■ Task goal:
Could you write out the records below exactly as they appear?

Dataset entries:
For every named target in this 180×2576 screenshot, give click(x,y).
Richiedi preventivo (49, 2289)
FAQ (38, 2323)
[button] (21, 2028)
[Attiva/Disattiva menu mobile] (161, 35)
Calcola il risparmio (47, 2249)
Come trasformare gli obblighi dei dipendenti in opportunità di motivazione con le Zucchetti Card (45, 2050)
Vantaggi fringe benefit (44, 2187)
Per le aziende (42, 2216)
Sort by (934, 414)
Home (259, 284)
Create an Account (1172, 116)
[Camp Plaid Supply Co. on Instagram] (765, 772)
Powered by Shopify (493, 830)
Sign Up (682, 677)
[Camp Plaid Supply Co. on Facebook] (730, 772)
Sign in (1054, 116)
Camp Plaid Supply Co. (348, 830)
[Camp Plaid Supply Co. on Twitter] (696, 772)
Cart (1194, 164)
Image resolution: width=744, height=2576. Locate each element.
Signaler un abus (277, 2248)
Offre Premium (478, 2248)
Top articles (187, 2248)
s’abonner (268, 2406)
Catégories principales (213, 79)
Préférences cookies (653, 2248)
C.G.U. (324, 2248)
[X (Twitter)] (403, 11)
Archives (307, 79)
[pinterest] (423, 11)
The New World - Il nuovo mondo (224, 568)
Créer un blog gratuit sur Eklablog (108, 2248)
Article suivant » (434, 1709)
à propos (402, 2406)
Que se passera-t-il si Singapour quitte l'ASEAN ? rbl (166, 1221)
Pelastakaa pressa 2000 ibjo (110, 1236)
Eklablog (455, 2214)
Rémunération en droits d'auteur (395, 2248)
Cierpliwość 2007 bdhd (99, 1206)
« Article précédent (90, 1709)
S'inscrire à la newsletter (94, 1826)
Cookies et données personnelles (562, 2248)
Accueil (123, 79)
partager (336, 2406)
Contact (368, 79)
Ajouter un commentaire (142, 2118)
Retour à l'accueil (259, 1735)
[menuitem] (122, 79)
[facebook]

■ Solved problem:
For every named target in this 180×2576 screenshot, give click(x,y).
Richiedi preventivo (49, 2289)
FAQ (38, 2323)
[button] (21, 2028)
[Attiva/Disattiva menu mobile] (161, 35)
Calcola il risparmio (47, 2249)
Come trasformare gli obblighi dei dipendenti in opportunità di motivazione con le Zucchetti Card (45, 2050)
Vantaggi fringe benefit (44, 2187)
Per le aziende (42, 2216)
Sort by (934, 414)
Home (259, 284)
Create an Account (1172, 116)
[Camp Plaid Supply Co. on Instagram] (765, 772)
Powered by Shopify (493, 830)
Sign Up (682, 677)
[Camp Plaid Supply Co. on Facebook] (730, 772)
Sign in (1054, 116)
Camp Plaid Supply Co. (348, 830)
[Camp Plaid Supply Co. on Twitter] (696, 772)
Cart (1194, 164)
Image resolution: width=744, height=2576. Locate each element.
Signaler un abus (277, 2248)
Offre Premium (478, 2248)
Top articles (187, 2248)
s’abonner (268, 2406)
Catégories principales (213, 79)
Préférences cookies (653, 2248)
C.G.U. (324, 2248)
[X (Twitter)] (403, 11)
Archives (307, 79)
[pinterest] (423, 11)
The New World - Il nuovo mondo (224, 568)
Créer un blog gratuit sur Eklablog (108, 2248)
Article suivant » (434, 1709)
à propos (402, 2406)
Que se passera-t-il si Singapour quitte l'ASEAN ? rbl (166, 1221)
Pelastakaa pressa 2000 ibjo (110, 1236)
Eklablog (455, 2214)
Rémunération en droits d'auteur (395, 2248)
Cierpliwość 2007 bdhd (99, 1206)
« Article précédent (90, 1709)
S'inscrire à la newsletter (94, 1826)
Cookies et données personnelles (562, 2248)
Accueil (123, 79)
partager (336, 2406)
Contact (368, 79)
Ajouter un commentaire (142, 2118)
Retour à l'accueil (259, 1735)
[menuitem] (122, 79)
[facebook]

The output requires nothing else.